Complete the following:
(a) Return the passage below about getting a house ready to sell word for word, starting with "I was staying" and going on through "dinner with Dad.".
(b) Write the next part of the account below about readying Mom's house for sale, picking up after its final sentence.

Passage shown:

● ● ●

I spent the last third of March back east getting my Mom’s house ready to sell. While not really a more difficult trip than any of my visits last month, it still kept me plenty busy.

I flew in the morning of Wednesday March 20, right after Boston had gotten about 9 inches of snow. I guess the snow must have been very light and fluffy, because there were only about 2-3 inches when I arrived. But it was also 28°F, which was more than a tad colder than I’m used to. I didn’t bring a heavy winter coat, optimistically hoping it would be closer to spring weather than winter, but at the beginning it didn’t work out that way.

I was staying with my Dad again, so I went to his place and we got breakfast. I took a nap (my red-eye plane was packed and I didn’t sleep much), and drove out to Mom’s house. I shoveled the walk from the driveway and the end of the driveway so my sister Katy and her boyfriend Andrew would be able to park when they arrived later that day (as they were going to stay at the house). I managed to break not one buy two shovels in the process! (To be fair to myself, all three shovels I had access to were pretty old.) I also turned on the heat in the house and turned up the hot water, and both had been turned down low for the winter. Katy and Andrew arrived and we had dinner with Dad.

Thursday we picked up Mom and met with the agents we’re using to sell the house, who we really like, and signed documents to put the house on the market once we’d finished taking things out of it. Then we spent the next couple of days mostly going through the house to figure out what was left that Mom wanted to take to her apartment, and what Katy and I each wanted to take with us.

Katy ended up taking a couple of oriental rugs, an end table, and some other stuff. She considered taking the dining room table but decided against it (it’s an okay table, but I don’t think either of us are sad that we didn’t take it; honestly the one I have at my house is nicer even though it’s nearly as old!). I took a rocking chair and a chest with a marble top, both of which I shipped through the Boston Packaging Store, who came and picked them up. Both items were very securely packed and arrived a week and a half later in the same condition they’d left, so I can certainly recommend them as packers for anyone in the area who needs a service like that.

● ● ●

Data section:
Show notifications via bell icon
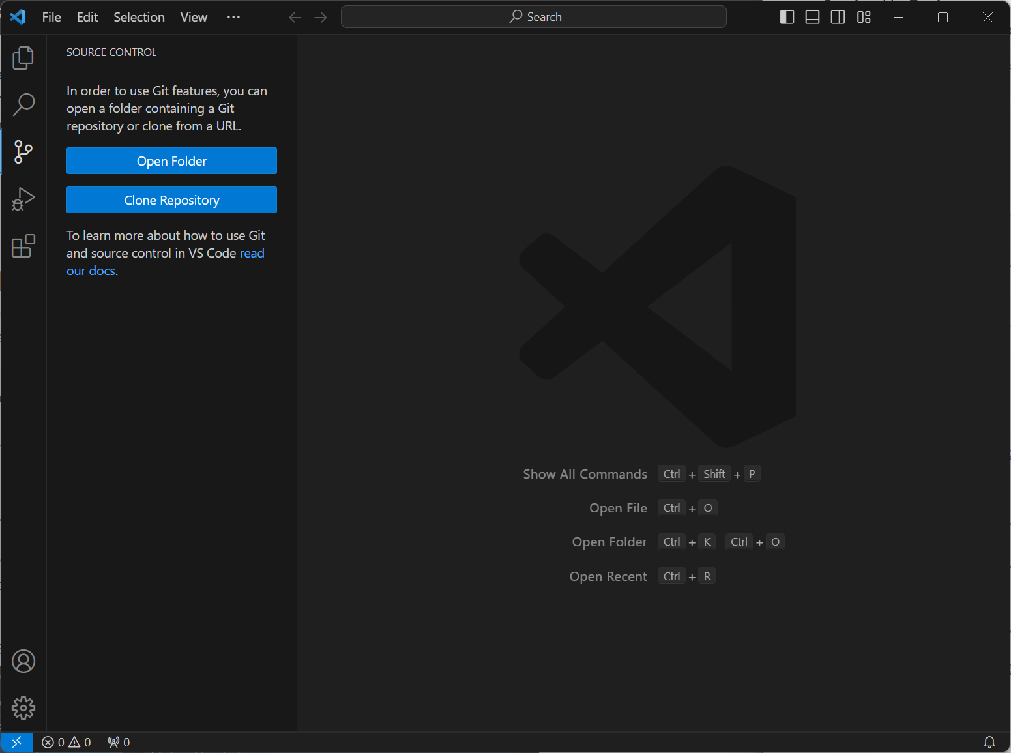Image resolution: width=1011 pixels, height=753 pixels. point(989,742)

● ● ●

Responses per task:
(a)
I was staying with my Dad again, so I went to his place and we got breakfast. I took a nap (my red-eye plane was packed and I didn’t sleep much), and drove out to Mom’s house. I shoveled the walk from the driveway and the end of the driveway so my sister Katy and her boyfriend Andrew would be able to park when they arrived later that day (as they were going to stay at the house). I managed to break not one buy two shovels in the process! (To be fair to myself, all three shovels I had access to were pretty old.) I also turned on the heat in the house and turned up the hot water, and both had been turned down low for the winter. Katy and Andrew arrived and we had dinner with Dad.

(b)
I spent quite a bit of time over the next week helping Mom get everything she wanted, which mainly meant books. Andrew installed another bookcase in her apartment, but we brought over plenty of books to fill it. She also took some clothes and a few other items (and Katy made her take a few pieces of cookware). But since this was her last chance to get anything she wanted from the house, I was willing to do it all.

Katy and Andrew left on Saturday, and Sunday I took a break and went down to visit Debbi’s sisters and their family.

Andrew took a few pictures of the house, and of the three of us, before they left:

Family

It warmed up during the second week, going from highs in the mid-30s to highs in the high 40s, which is still cold by California standards, but got into the range where I was pretty comfortable wearing my jacket. The snow mostly melted during the week, and I spent some time raking leaves in the driveway and the yard, so the house would look a little better when it was being shown. (Debbi poked fun at me since I kept mentioning trying to make time to rake leaves.)

Also this week, I was having most lunches with Mom as we continued to get stuff from the house, and then most dinners with Dad as I went back to his place for the evening. Tuesday was the exception to both of these, as in the morning I was at the house waiting for the packing company to come pick things up, and then I went and had lunch by myself. In the evening I went into downtown Boston to have dinner with my friend Bruce, whom I hadn’t seen since my first trip last year in July, and we caught up on stuff over dinner and then coffee afterwards.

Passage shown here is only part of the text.